Alessandra Reß, 29.11.2018
Wenn Abraham Lincoln zum Vampirjäger wird, die Bennet-Schwestern sich mit Zombies anlegen und Alexander der Große gegen Seeungeheuer kämpft, bewegen wir uns auf dem Boden der Historical Fantasy. Von der Steinzeit bis zum Kalten Krieg gibt es kaum eine Episode der Menschheitsgeschichte, die von Fantasyautoren nicht als Setting für eine ganz eigene Geschichtsschreibung genutzt worden wäre.

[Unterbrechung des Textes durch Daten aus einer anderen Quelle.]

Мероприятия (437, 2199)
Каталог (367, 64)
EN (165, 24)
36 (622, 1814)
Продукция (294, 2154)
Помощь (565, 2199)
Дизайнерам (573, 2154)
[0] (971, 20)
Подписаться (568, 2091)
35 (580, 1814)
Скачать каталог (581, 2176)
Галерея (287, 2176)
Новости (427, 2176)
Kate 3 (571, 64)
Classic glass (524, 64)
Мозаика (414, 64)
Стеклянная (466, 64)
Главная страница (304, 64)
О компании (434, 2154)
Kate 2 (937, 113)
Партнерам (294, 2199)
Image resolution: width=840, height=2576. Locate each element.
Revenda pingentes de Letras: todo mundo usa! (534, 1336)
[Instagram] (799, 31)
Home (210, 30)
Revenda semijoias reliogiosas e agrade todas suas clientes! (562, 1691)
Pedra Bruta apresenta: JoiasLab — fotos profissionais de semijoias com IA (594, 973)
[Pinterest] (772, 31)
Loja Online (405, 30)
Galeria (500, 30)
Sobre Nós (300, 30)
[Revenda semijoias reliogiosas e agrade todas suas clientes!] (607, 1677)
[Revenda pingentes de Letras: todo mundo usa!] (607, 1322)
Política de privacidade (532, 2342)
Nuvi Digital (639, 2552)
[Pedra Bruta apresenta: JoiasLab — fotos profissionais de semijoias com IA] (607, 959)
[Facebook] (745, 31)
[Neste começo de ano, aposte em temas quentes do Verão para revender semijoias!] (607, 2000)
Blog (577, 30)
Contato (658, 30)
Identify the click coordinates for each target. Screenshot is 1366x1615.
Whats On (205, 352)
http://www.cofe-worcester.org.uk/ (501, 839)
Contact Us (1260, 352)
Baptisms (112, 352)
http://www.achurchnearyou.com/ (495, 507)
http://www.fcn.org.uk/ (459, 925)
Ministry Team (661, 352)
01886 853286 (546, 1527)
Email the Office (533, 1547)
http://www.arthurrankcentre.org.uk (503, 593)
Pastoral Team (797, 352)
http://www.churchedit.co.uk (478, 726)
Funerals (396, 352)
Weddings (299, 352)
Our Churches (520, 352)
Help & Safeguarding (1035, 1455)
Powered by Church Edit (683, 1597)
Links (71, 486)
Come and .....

Was, wenn Karthago durch Drachen zerstört worden wäre oder die Inquisition gegen echte Magie gekämpft hätte? Oft sind es solche Ausgangsfragen, mit denen sich die Historical Fantasy beschäftigt. Die Handlung spielt normalerweise innerhalb unserer Welt, fügt ihr jedoch magische Komponenten hinzu. Diese werden mit mehr oder weniger historischen Ereignissen in einen Mixer gegeben, dann noch ein paar Details verändert, und fertig ist das Historical-Fantasy-Werk.
Vom Artus-Roman zur zeitgenössischen Celtic Fantasy
Als frühe Inspirationen des Genres können beispielsweise die Alexander-Romane gesehen werden, die bis ins 3. Jahrhundert v. Chr. zurückreichen und Ereignisse aus dem Leben Alexanders des Großen um mythische Momente anreichern. Einer ähnlichen Tradition folgen im Mittelalter die höfischen Artus-Erzählungen. Deren Rezeption vermischt sich später mit der der Feenmärchen und geht schließlich fast nahtlos in die Celtic Fantasy über, ein beliebtes Subgenre der Historical Fantasy.
Eines der ersten Werke dieses Genres ist T. H. Whites Der König auf Camelot, dessen erster Teil 1938 veröffentlicht wurde. Weitere Vertreter sind etwa Evangeline Walton (Die vier Zweige des Mabinogi), Marion Zimmer Bradley (Die Nebel von Avalon), Stephen Lawhead (Taliesin), Kenneth C. Flint (Der Sohn der Sidhe), Alan Garner (Feuerfrost) oder Ruth Nestvold (Flamme und Harfe). Elemente des Genres finden sich zudem in zahlreichen Werken der Contemporary oder Portal Fantasy wieder, und das bei so unterschiedlichen Autoren wie Darren Shan (Dämonicon), Malinda Lo (Ash), Bernhard Hennen (Nebenan), Helmut W. Pesch (Die Kinder von Erin) oder Ju Honisch (Die Quellen der Malicorn).
Dabei zeigt die Celtic Fantasy, dass die Historical Fantasy sich in vielen Fällen – ebenso wie die frühen Artus-Erzählungen – eher eines romantisiert mythologischen, denn eines tatsächlich historischen Rahmens bedient. Oft entsprechen auch die Details des Settings nicht der Zeit, in der die Werke zu spielen vorgeben. Auf der anderen Seite zeichnen wiederum Romane wie Lian Hearns Der Clan der Otori oder Guy Gavriel Kays Im Schatten des Himmels Bilder, die sich klar in einer historischen Epoche verorten, obwohl keine realen Orte genannt werden.